TASK STATEMENT:
Taking the listing below, restate word for word each line from the line with "This screenshot has height=509, width=701." to the line with "Screen dimensions: 550x507", ends included, and stop there.

GIVEN DATA:
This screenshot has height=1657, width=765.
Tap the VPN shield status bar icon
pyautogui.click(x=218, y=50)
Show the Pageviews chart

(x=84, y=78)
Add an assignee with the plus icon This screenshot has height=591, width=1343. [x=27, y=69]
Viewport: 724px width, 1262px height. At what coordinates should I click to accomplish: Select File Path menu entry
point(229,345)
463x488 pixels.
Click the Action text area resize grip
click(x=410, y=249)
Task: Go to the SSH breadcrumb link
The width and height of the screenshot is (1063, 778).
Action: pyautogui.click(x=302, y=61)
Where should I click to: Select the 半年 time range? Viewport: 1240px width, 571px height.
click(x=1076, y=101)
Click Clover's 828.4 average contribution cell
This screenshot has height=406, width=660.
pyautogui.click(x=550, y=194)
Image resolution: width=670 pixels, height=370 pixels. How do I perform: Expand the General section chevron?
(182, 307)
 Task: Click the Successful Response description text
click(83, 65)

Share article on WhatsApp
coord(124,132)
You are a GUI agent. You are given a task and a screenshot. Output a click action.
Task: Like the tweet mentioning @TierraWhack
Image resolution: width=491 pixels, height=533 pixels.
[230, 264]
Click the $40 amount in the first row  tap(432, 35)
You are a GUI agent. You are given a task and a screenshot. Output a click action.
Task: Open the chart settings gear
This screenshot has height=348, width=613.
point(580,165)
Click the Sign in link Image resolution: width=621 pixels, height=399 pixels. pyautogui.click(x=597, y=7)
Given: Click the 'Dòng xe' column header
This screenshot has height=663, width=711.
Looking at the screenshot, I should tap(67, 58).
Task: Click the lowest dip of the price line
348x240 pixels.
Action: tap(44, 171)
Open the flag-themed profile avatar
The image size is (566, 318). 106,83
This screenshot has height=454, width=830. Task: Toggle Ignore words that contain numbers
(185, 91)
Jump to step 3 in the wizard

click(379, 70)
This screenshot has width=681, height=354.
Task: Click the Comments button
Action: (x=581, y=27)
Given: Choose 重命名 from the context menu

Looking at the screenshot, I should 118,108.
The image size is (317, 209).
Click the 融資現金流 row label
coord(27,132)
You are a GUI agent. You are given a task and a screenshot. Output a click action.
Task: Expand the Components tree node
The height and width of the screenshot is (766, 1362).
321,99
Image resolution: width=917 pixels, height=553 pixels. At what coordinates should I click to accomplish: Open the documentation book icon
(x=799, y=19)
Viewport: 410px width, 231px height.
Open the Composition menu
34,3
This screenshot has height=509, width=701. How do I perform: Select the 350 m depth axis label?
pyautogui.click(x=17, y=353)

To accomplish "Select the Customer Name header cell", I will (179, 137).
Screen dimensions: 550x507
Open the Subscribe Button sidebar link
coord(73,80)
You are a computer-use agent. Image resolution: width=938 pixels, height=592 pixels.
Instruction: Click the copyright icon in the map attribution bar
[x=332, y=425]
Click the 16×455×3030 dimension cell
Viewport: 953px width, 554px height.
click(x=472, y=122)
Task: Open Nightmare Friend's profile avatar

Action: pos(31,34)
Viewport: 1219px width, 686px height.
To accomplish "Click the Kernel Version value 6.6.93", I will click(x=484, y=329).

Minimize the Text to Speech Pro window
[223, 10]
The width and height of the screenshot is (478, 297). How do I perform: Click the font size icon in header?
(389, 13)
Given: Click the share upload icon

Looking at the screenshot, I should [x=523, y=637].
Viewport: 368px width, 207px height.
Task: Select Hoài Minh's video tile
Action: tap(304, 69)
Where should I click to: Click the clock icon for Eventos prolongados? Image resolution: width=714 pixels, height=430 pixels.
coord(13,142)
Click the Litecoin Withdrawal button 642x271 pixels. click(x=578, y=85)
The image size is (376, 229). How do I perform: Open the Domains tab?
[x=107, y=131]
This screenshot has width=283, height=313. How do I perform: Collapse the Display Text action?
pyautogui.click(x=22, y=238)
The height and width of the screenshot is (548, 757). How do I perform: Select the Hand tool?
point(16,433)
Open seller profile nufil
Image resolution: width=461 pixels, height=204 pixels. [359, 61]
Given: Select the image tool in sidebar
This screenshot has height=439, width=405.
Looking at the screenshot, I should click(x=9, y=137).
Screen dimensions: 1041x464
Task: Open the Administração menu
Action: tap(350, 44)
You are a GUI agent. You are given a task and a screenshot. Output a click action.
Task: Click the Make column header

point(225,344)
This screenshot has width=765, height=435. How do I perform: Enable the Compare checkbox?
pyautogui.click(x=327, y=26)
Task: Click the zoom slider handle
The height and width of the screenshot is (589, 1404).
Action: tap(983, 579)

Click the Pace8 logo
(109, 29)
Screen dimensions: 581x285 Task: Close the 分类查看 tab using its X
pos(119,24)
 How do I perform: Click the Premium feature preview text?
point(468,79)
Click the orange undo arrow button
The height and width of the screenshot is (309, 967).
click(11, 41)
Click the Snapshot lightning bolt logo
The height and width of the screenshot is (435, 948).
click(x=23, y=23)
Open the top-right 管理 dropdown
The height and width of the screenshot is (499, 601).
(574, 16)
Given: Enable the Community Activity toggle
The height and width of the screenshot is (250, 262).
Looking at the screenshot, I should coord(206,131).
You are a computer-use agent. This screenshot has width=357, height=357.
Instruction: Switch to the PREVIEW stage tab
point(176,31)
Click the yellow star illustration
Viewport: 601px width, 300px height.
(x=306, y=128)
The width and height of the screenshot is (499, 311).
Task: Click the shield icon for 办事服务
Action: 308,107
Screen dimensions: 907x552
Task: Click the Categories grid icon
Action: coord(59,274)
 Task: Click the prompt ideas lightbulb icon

SOLUTION FOR THIS PROBLEM:
This screenshot has height=509, width=701. How do I perform: Select the 350 m depth axis label?
pyautogui.click(x=17, y=353)

To accomplish "Select the Customer Name header cell", I will (179, 137).
Screen dimensions: 550x507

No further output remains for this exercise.